The needle went into Roscoe slowly, the surgeon aspirating the syringe as he pushed through skin and flesh toward the pericardium, the sac enclosing Roscoe’s heart.

The cardiac monitor and a tank of carbon dioxide for resuscitation sat beside Roscoe, who was strapped to a stretcher in a sitting position.
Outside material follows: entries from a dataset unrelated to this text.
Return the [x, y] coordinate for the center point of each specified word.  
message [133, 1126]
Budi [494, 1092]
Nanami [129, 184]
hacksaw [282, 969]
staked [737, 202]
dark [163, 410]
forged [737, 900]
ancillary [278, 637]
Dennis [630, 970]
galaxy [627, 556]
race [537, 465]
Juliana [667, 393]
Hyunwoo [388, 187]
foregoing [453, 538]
His heart readings as the result of his tamponade were dangerous: paradoxical pulse, high venous pressure, low arterial pressure, muffled heart sounds. The surgeon, fearing cardiac arrest, had reacted with salvational speed after Patsy and Bart Merrigan carried Roscoe into the emergency room. Now the surgeon aimed his needle at Roscoe’s sternal notch, its route anesthetized by l-percent-plain Xylocaine, and as it entered, with difficulty, the leathery, membranous pericardium, six centimeters into the corpus, the pain intensified sharply in Roscoe’s chest and he cried out.

“Good,” said the surgeon. “We hit it.” And he withdrew the needle a few millimeters, until Roscoe’s cries eased. He then aspirated the syringe, drawing out blood from the pericardium. “There it is,” he said.